Task statement.
Copy the rows word for word, from the line containing "You are a computer-use agent. Viewport: 432px" through the end of the rows, both included, and leave out the pictures.

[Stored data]
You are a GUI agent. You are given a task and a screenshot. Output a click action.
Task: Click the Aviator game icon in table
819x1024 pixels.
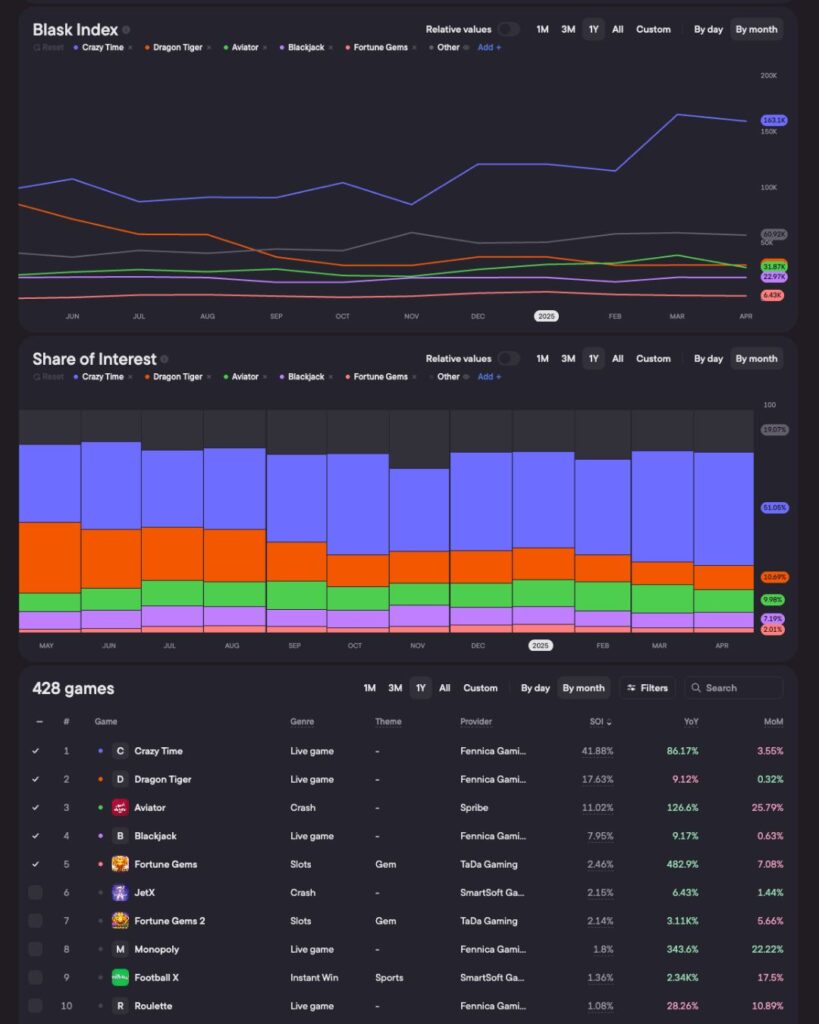120,807
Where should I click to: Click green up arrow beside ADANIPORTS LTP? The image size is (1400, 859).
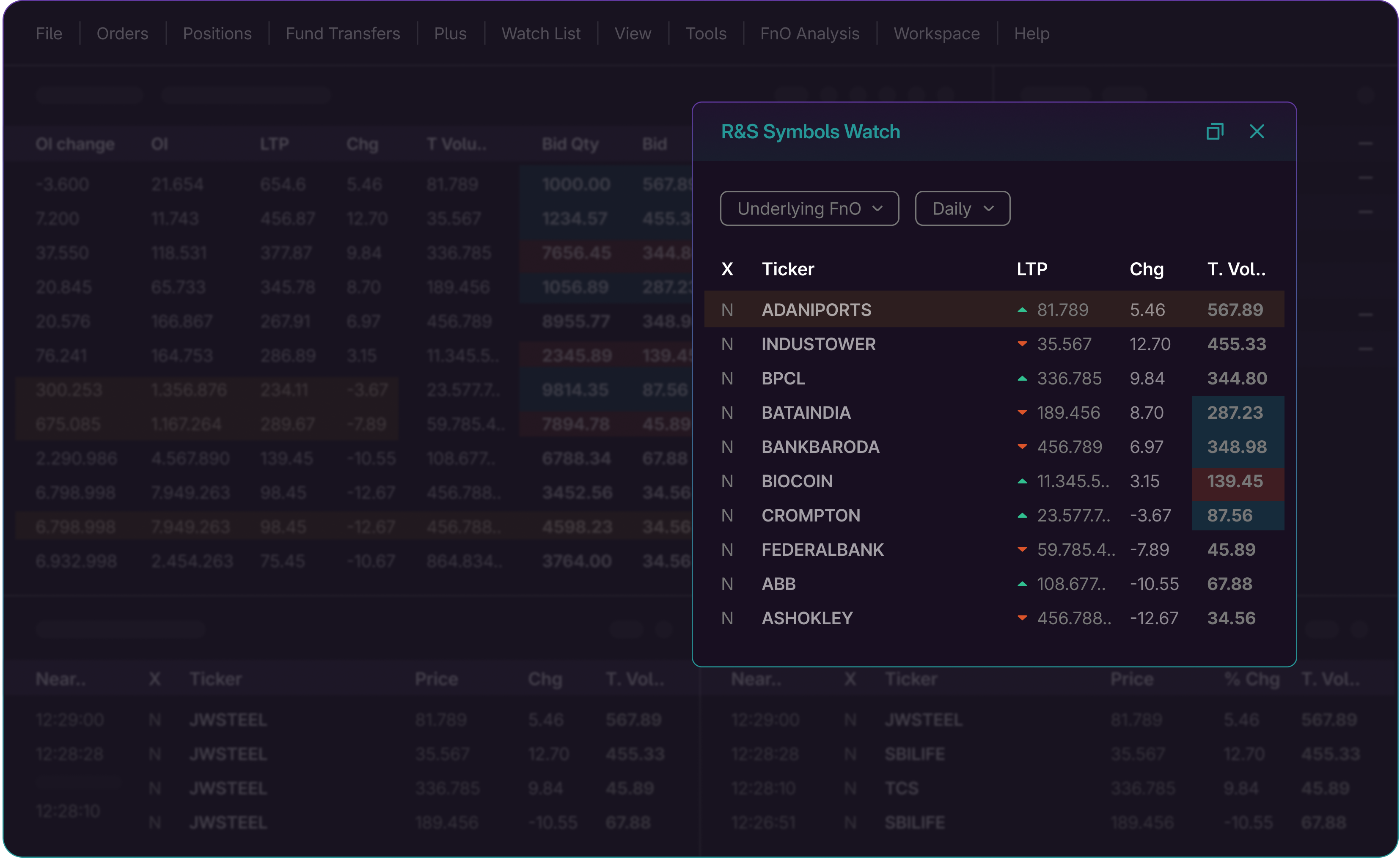click(x=1022, y=310)
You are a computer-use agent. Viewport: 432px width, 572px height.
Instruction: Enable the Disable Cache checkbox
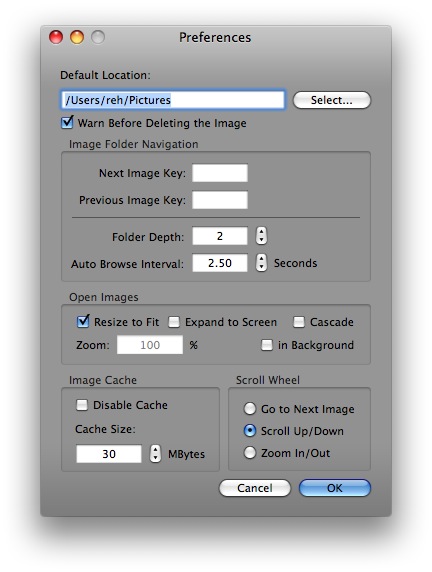pyautogui.click(x=82, y=405)
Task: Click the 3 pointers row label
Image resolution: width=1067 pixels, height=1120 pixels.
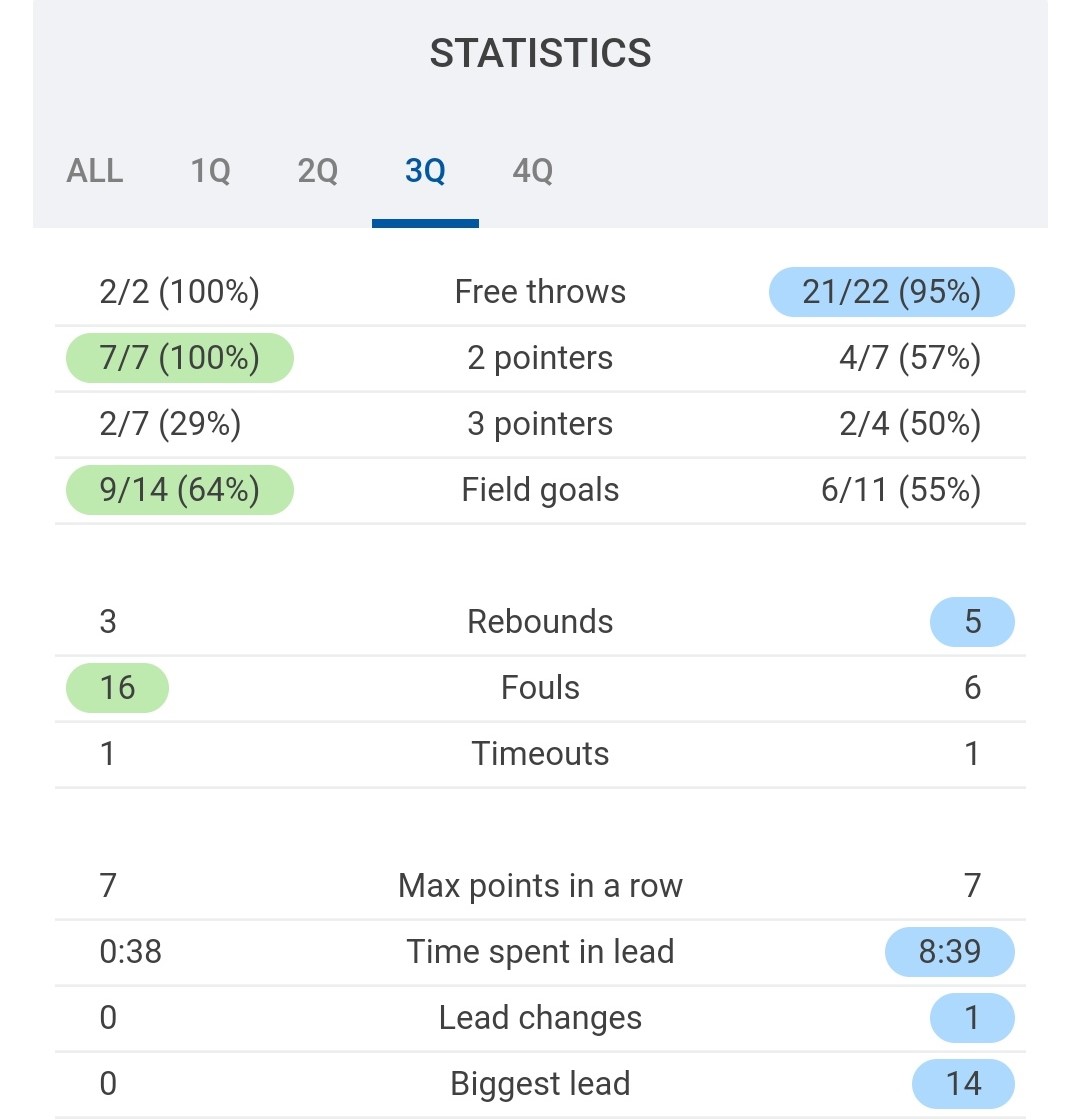Action: (540, 424)
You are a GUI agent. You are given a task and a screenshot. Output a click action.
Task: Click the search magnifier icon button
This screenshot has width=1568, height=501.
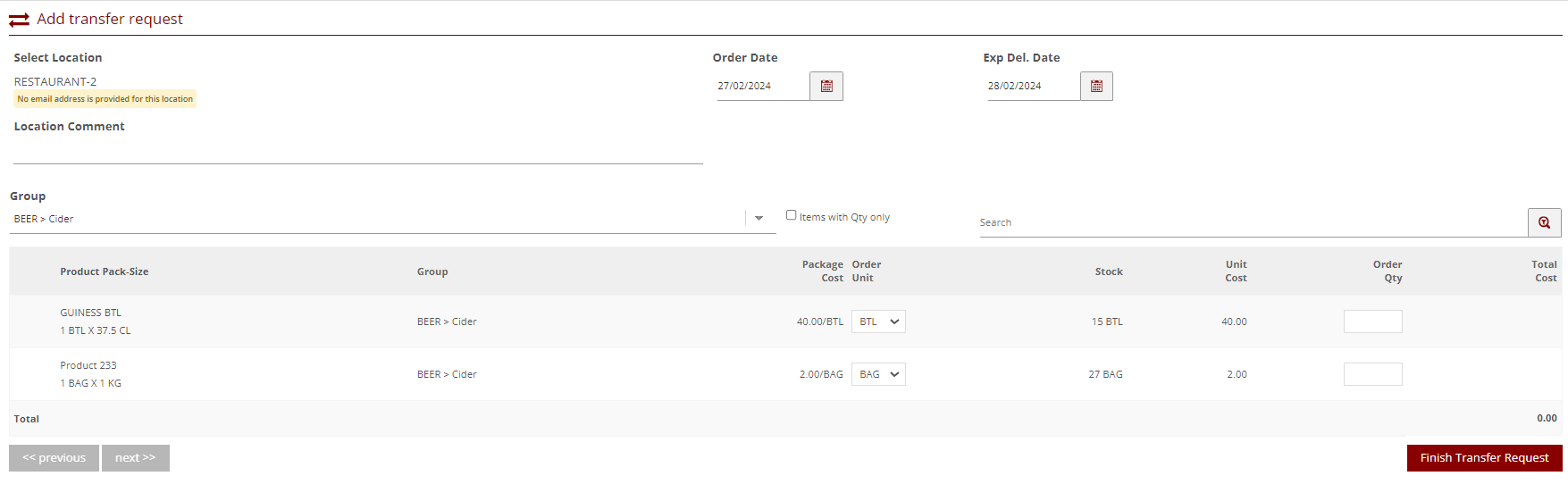pos(1544,222)
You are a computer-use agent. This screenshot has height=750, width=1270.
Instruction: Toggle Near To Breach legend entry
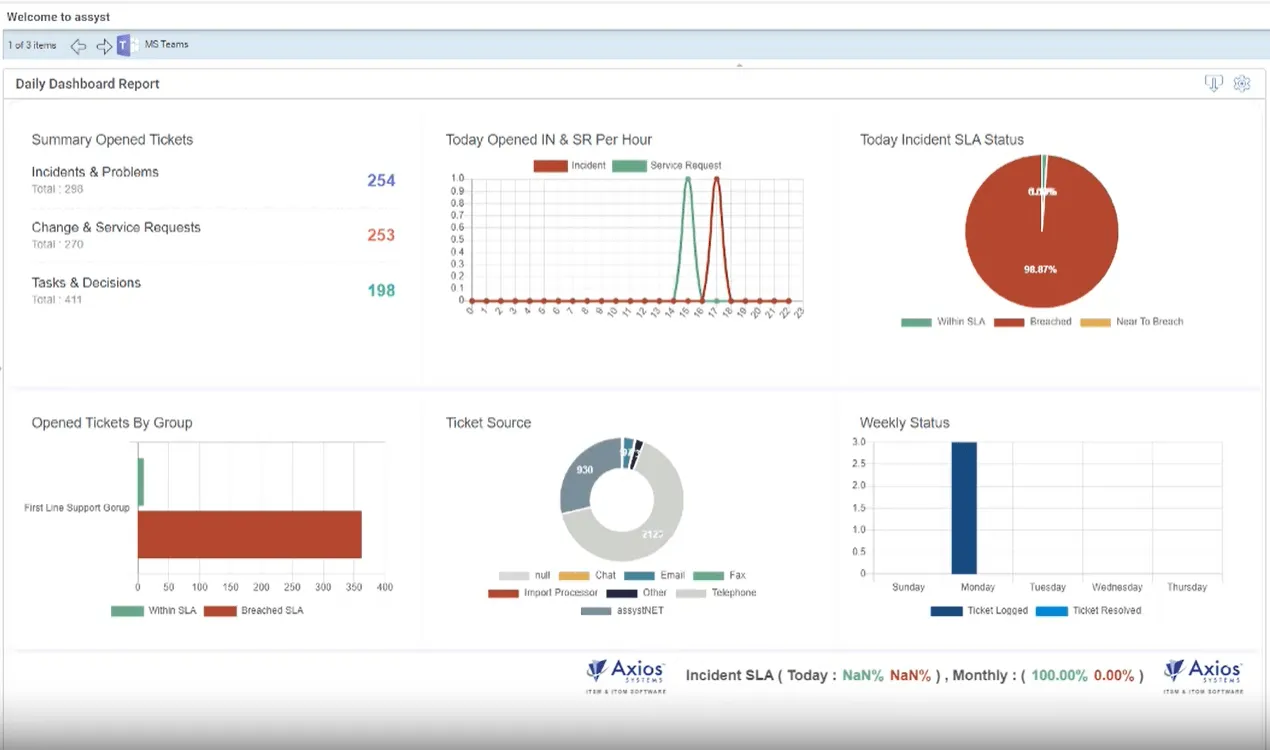pos(1131,322)
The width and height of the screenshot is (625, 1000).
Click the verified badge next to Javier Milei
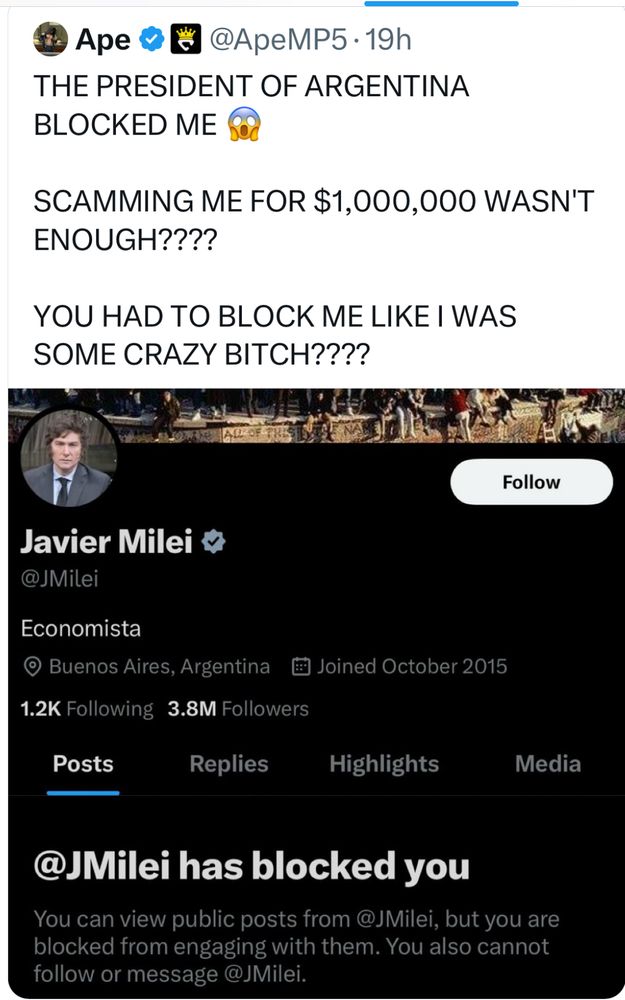click(x=214, y=543)
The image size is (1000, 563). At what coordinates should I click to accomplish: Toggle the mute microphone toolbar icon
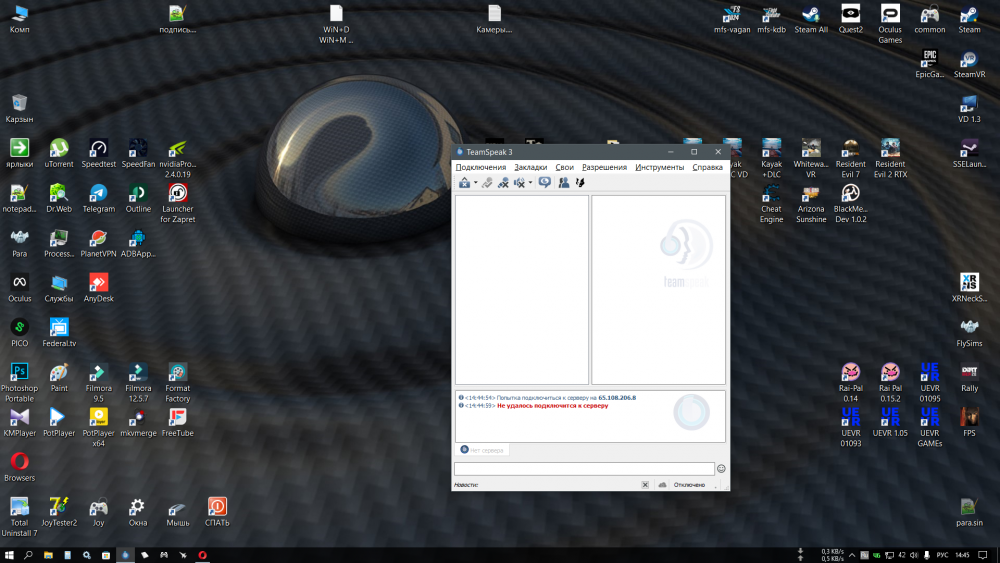click(x=518, y=183)
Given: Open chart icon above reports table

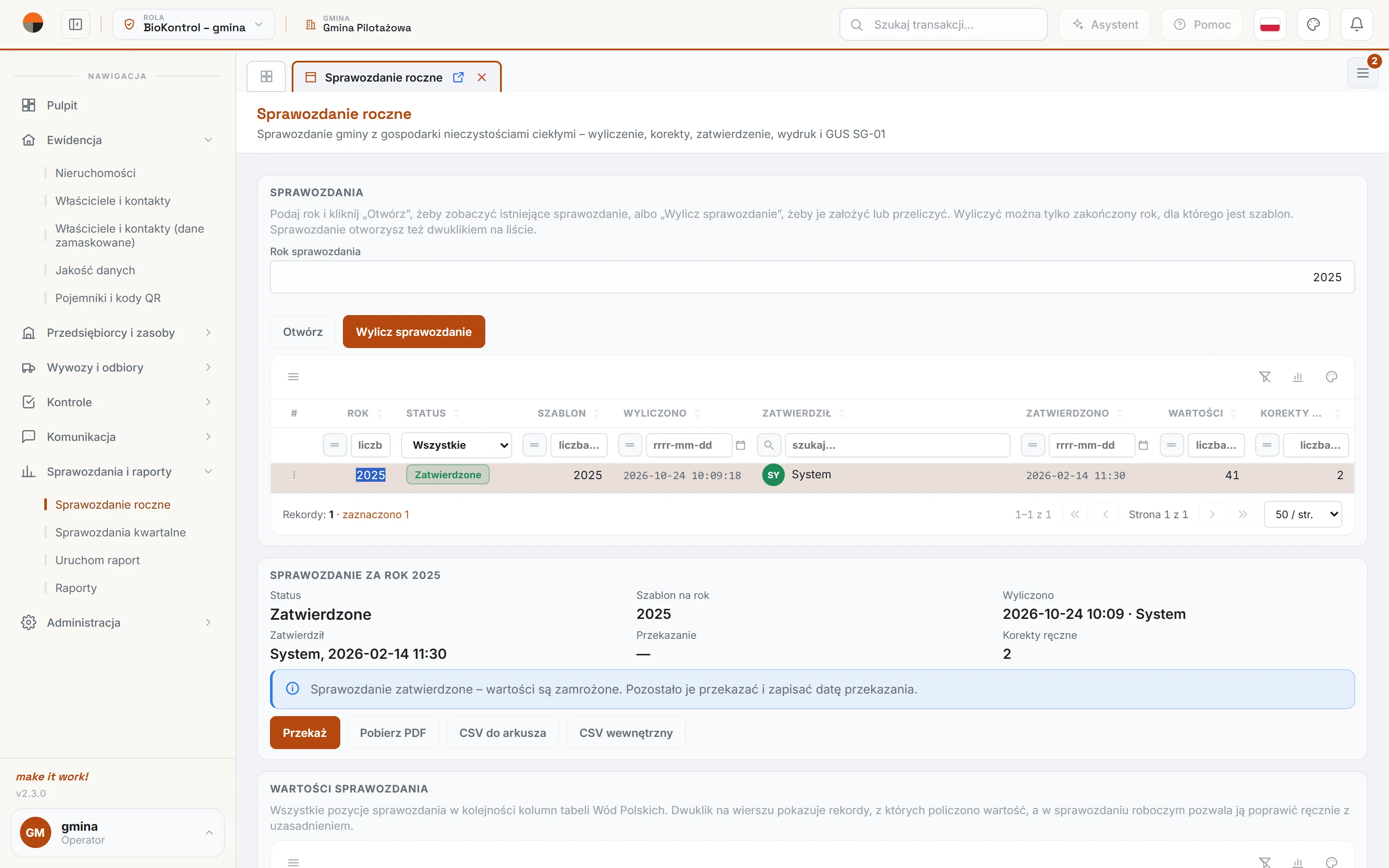Looking at the screenshot, I should pos(1298,377).
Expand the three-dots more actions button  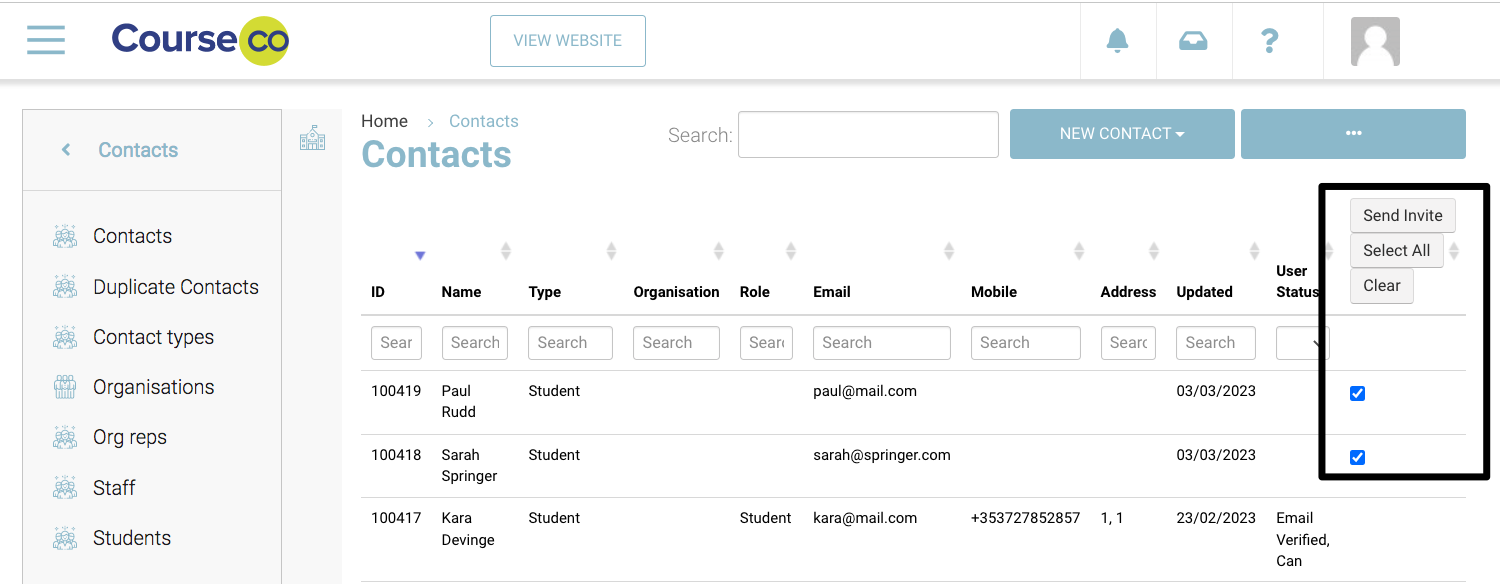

Expected output.
You are a computer-use agent. Viewport: 432px width, 572px height.
Instruction: Enable the Disable Cache checkbox
pyautogui.click(x=82, y=405)
Task: Click the 3 pointers row label
Image resolution: width=1067 pixels, height=1120 pixels.
Action: (540, 424)
You are a GUI agent. You are given a task and a screenshot. Output a click action.
Task: Click the search magnifier icon button
This screenshot has width=1568, height=501.
pos(1544,222)
You are a computer-use agent. This screenshot has height=750, width=1270.
Instruction: Toggle Near To Breach legend entry
pos(1131,322)
The width and height of the screenshot is (625, 1000).
Click the verified badge next to Javier Milei
click(x=214, y=543)
The image size is (1000, 563). At what coordinates should I click to accomplish: Toggle the mute microphone toolbar icon
click(x=518, y=183)
Given: Open chart icon above reports table

Looking at the screenshot, I should pos(1298,377).
Expand the three-dots more actions button  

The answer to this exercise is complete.